The BBC has asked whether there’s a danger to environmental jargon. I think there is.

Ask people if they accept that the climate is changing, and I suspect most will agree it is. But I think they’ll mostly also expect it to continue changing too regardless of what humans get up to.

Why? Well, because right back to our early school years when we first heard about dinosaurs, we’ve been taught that our planet and its atmosphere has undergone massive change in the last 4.6 billion years. It’s just logical to assume that it will keep on changing and I think that’s how the majority of people will see it.

So there’s the first problem. Referring to climate change as “man-made” is a mistake. Climate change itself is not man-made, it is simply a natural phenomenon.

Explaining our role

That the climate will always be in a state of flux is a given.

The bit that needs communicating much better is the role people now have that we didn’t previously:

In the last 200 years, human activity has grown significantly and changed in ways that means we are more than likely influencing climate change in a variety of ways.

There are billions more of us around the globe, consuming resources and making changes to the natural world around us. It’s obvious that we’re bound to have some effect.

Although burning fossil fuels is implicated in climate change because it releases carbon dioxide that was otherwise sequestered away in trees or underground, that’s not the only human activity linked to a changing atmosphere and climate: deforestation, agriculture, dairy farming, peat extraction and landfilling of waste all play a part too, and all have grown in size and scale in the last couple of hundred years.

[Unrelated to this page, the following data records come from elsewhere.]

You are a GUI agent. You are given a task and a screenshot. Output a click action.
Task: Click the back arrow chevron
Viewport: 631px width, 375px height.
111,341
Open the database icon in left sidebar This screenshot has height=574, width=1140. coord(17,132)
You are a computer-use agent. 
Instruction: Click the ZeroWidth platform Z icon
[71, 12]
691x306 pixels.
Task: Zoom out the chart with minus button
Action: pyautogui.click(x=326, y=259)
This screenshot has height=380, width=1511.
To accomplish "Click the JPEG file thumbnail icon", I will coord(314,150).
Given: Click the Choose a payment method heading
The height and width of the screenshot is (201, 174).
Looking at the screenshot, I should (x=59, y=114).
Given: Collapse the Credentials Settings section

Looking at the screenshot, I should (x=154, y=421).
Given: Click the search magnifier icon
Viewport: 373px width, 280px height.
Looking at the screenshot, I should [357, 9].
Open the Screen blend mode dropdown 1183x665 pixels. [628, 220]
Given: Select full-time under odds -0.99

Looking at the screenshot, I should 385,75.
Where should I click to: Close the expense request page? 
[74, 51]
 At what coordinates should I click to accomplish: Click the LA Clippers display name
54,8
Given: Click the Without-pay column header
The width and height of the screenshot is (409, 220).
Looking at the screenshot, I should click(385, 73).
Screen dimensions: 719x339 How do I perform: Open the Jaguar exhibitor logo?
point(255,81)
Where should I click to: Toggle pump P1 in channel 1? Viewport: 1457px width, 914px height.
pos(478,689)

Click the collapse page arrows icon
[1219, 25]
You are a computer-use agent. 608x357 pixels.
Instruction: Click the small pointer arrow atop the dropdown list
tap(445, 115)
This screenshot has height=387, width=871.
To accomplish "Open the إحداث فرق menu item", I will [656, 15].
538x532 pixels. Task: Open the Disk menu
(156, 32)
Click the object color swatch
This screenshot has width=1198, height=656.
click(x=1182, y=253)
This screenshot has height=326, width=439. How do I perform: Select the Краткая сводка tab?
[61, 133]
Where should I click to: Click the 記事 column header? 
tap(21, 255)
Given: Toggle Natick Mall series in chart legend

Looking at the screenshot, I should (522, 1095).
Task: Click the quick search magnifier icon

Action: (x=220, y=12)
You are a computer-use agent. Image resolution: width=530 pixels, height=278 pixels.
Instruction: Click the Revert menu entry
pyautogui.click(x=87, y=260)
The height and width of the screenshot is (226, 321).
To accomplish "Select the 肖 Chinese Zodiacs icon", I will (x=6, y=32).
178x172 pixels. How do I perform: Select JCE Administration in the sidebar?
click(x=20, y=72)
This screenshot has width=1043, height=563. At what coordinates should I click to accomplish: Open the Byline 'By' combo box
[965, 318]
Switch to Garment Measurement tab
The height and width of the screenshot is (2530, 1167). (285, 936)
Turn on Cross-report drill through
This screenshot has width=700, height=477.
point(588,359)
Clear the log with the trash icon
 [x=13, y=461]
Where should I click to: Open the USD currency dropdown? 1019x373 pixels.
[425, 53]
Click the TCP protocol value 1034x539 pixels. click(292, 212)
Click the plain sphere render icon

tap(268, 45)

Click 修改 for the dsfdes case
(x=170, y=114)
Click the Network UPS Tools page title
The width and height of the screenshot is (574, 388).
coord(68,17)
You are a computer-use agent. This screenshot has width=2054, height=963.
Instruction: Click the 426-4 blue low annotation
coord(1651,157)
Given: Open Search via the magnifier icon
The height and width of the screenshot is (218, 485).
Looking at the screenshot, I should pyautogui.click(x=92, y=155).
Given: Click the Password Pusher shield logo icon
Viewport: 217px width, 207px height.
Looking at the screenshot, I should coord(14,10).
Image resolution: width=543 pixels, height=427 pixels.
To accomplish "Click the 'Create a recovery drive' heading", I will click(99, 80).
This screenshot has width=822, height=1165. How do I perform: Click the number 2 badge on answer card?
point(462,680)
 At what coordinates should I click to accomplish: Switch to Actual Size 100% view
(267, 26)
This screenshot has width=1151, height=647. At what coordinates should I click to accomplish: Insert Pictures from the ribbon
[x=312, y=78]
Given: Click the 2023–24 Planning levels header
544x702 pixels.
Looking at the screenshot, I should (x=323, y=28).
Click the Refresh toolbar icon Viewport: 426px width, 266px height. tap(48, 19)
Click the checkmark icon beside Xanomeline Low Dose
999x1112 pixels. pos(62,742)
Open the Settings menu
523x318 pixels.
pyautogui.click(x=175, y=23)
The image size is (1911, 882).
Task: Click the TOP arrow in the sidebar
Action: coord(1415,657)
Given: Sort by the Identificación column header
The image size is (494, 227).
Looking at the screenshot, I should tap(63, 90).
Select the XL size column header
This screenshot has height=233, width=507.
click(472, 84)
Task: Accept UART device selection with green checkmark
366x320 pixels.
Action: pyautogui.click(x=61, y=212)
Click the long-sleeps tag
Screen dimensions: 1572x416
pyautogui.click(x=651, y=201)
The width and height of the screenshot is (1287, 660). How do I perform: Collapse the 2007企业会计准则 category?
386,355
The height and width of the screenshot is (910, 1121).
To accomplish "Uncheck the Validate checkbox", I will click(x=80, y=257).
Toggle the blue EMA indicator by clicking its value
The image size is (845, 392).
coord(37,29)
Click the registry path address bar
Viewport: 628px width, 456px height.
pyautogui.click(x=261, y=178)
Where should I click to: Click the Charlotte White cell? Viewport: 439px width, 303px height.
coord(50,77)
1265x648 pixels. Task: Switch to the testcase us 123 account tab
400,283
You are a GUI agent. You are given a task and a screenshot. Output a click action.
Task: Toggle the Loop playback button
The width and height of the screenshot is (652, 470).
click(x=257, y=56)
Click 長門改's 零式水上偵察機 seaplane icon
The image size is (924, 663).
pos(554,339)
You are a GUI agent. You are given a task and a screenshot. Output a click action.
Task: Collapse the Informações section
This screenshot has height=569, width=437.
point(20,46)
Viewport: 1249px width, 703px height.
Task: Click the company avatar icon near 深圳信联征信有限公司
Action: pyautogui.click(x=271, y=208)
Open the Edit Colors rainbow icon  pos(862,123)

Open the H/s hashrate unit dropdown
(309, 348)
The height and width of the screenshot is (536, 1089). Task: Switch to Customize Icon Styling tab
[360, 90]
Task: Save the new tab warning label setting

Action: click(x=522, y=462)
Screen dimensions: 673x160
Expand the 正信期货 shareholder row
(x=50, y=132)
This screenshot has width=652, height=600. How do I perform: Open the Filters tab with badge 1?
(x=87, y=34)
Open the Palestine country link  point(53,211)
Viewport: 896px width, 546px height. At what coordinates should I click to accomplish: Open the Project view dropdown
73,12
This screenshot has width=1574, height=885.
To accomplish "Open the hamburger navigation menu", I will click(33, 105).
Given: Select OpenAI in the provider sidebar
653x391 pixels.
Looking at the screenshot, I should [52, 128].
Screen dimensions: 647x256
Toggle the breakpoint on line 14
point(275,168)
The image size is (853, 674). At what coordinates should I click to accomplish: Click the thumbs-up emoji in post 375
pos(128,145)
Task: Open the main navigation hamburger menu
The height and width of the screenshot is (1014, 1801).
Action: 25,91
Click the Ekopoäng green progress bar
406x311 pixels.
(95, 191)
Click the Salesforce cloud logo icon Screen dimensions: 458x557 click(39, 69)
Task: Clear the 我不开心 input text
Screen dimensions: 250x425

So, there’s the second challenge: making it clear that, through a range of activities (that have all improved our existence in one way or another, it must be said) we are more likely than not to be influencing changes in our climate.

Owning up to ambiguities

The influence of human activity means we could be speeding-up climate change, or we could be could be altering natural patterns of climate variation, or we could be contributing to long-lasting changes that will be irreversible (perhaps not in geologic time, but certainly in the timescales we humans tend to think about) or would could be doing all those things and more besides.

But we’ve only been studying it for a comparatively short time, so we don’t fully understand it yet.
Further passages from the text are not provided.